Wednesday, October 30, 2013

Separation Anxiety

   Well over a year ago, I experienced a very traumatic event that forever changed me. It not only changed the way I live my everyday life, but it also affected my feelings towards being alone. That dreadful Friday evening I was abandoned, or so I though. Turns out I had unlocked a treasury of marvelous Presence. The Lord was closer than ever.

   I would've never believed that such an awful time in my life could've turned into something so beautiful. But, God likes to make beauty out of ashes, doesn't He? Ah, He never ceases to surprise me in the most delightful ways.

   However, that experience did leave it's own share of scars. I now face a fear of being alone, but I know I'm not ever really alone. I know that the Lord is always by my side. I know from personal experience that even when the going gets tough, and I feel abandoned or forgotten, my Father holds me close.

   I've discovered the most satisfying Well of Truths. I have unleashed a brand new perspective on things. I can now see that He has, in fact, always been with me. And, to top it all off, He wants for me to lean on Him. The Lord is filled with joy and gladness. His heart is kind, though I am a mess. I know I am secured right here, right now, so I will never have a doubt. I am not alone.

   I wrote that so that I can always assure myself of the truth, and the truth is I'm not ever going to be abandoned. It's impossible for me to be abandoned, because my Father is always with me. He tells us that in the Bible!

   "The Lord himself goes before you and will be with you; he will never leave you nor forsake you. Do not be afraid; do not be discouraged." (Deuteronomy 31:8)

   Seriously, could there have been a more perfect verse? Isn't it grand the way God reveals Himself to us? It never lets me down, that's for certain! He is so good. My heart is overloaded in joyous courage. I know who I am; I am His. I know my name, for my name is daughter of the King over all!

   Abba, Father, hear me. Your child longs to be with You. Abba, hear my cry, all I want and all I need is found in YOU. My security is in YOU, not my circumstances. Circumstances are ever-changing, but YOU are everlasting, never-changing. This is where I put my faith, in YOU.

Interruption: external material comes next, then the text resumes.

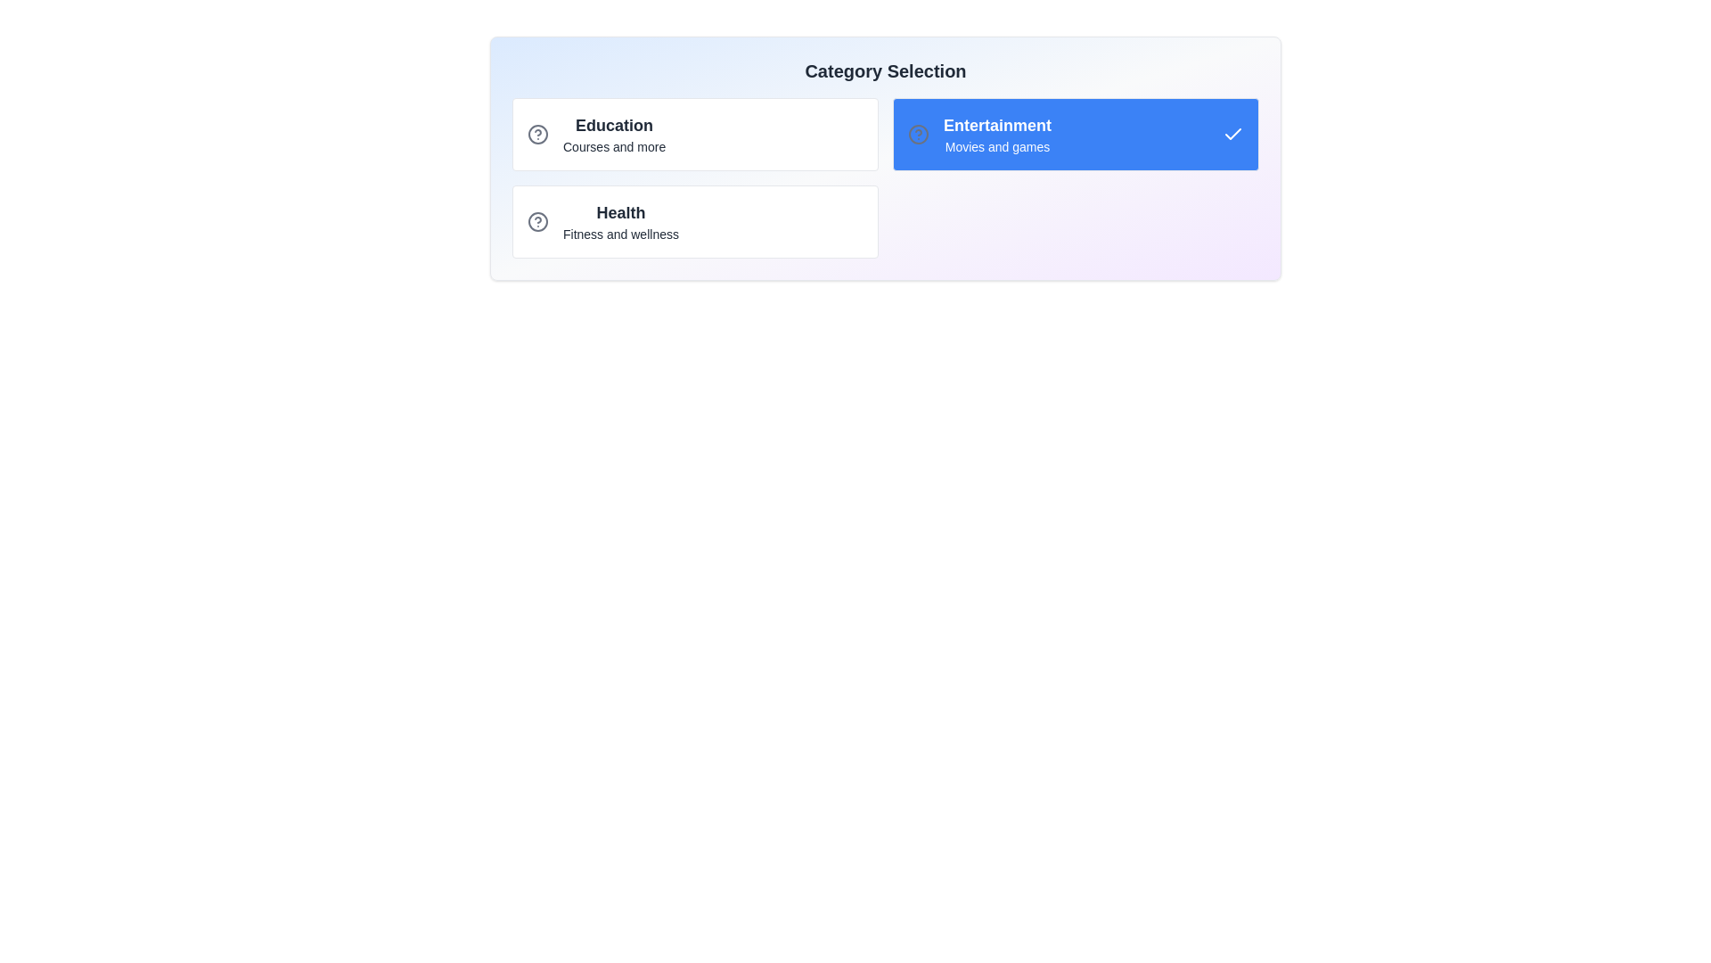 This screenshot has height=963, width=1711. Describe the element at coordinates (919, 133) in the screenshot. I see `the help icon next to the category Entertainment to view its description` at that location.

   Abba, Father, hear Your children pleading. We only want to know You more and more. We only want to be held in Your arms, where we know we're safe. We can say with a fearless attitude, "I am never, ever abandoned. The Lord is with me always."


   -The Introverted Evangelist

Saturday, October 26, 2013

Shelter in the Storm Song

   I trust in You, Father. 
I know that I am safe in You. 
I believe that You are greater than the storms that rage. 
Though the wind blows and rainfalls extravagantly, the Lord is my shelter.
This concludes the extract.